Take a walk & See Ostriches: Just across the street from the farmstay, there’s Big Bird B&B. If you have kids especially, you can pay $5pp to take part in the petting zoo they have there. Or, like us, you can walk a loop around the B&B and fields. It’s a nice walk, gives some good views, and, if they happen to be out in the field, you’ll get to meet some funky looking ostriches up close.
The comments on Campermate often said that this campsite was the best place they had stayed in New Zealand. That says a lot, and even we decided to extend our stay an extra night. We loved the cute country feel of the place and the owners were such down-to-earth, genuinely good people.

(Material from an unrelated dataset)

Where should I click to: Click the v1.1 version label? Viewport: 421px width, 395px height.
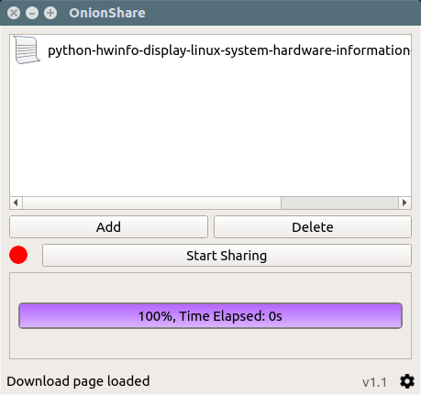(374, 382)

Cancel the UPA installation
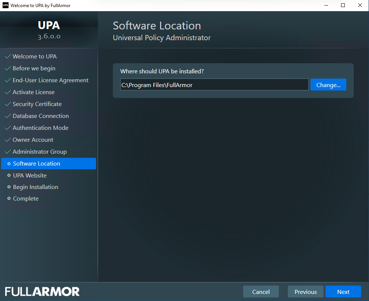pos(261,292)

It’s a wonderful place to stay. However, I’d be remiss to not mention that quite unfortunately this lovely spot sits directly next to a power substation. While this is certainly not healthy to live around, hopefully it’s okay for a few nights of camping.
A Travel Miracle
The day we arrived at this farmstay campsite was the day we left our three week house sit in Whangarei. With absolutely no plans or other house sits lined up, we were left to wing it as best as possible. We hoped to camp most of the way to save on the high accommodation prices. Such an expensive country can be a little nerve-wracking to travel when on a conscientious budget.
Worried about how we would make it work, the morning before we left I opened my Bible to a passage where God was talking to the Israelite army. He told them not be afraid (apparently this message show up 365 times in the Bible. I should really get this message in my head already…) and to “go out tomorrow […] for the battle is not yours, it is the Lord’s.” That’s a paraphrase, but the passage spoke to me deeply, even down to the word “tomorrow,” which was the day we would start our trip.

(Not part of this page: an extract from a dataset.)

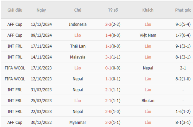Click the Tỷ số column header

[x=113, y=10]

Sometimes I forget that God will be there with us when I get bogged down in research for our travels, making myself think that I have to work everything out. Thankfully God was kind enough to remind me that the battle is not mine. I am His and all my battles are His.

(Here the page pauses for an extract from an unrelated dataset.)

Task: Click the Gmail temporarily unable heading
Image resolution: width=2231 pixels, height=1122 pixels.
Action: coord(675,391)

With this in mind, leaving our house sit, we started out towards our first campsite. But then we realized it was too far out of the way from our intended route. So, on the side of the road, we spent about three minutes scrapping that plan and looking at campsites on campermate. We wanted a campground that would be directly on course with our drive south. The Waitomo Farmstay campground was literally just off the highway, affordable, had a kitchen and hot showers and high reviews. When we arrived, we could only think, God how great you are. Arriving at one of the best campsites in the country on a whim was a travel miracle.